Return the following lines verbatim, without changing a single character.

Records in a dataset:
------
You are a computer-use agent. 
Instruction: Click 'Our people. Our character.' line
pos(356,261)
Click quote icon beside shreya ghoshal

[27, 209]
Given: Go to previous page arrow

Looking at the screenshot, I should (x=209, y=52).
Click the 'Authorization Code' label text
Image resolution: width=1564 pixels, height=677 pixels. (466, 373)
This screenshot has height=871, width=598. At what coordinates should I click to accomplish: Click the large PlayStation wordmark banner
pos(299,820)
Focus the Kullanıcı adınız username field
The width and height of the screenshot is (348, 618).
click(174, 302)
------
Result for this task:
You are a computer-use agent. 
Instruction: Click 'Our people. Our character.' line
pos(356,261)
Click quote icon beside shreya ghoshal

[27, 209]
Given: Go to previous page arrow

Looking at the screenshot, I should (x=209, y=52).
Click the 'Authorization Code' label text
Image resolution: width=1564 pixels, height=677 pixels. (466, 373)
This screenshot has height=871, width=598. At what coordinates should I click to accomplish: Click the large PlayStation wordmark banner
pos(299,820)
Focus the Kullanıcı adınız username field
The width and height of the screenshot is (348, 618).
click(174, 302)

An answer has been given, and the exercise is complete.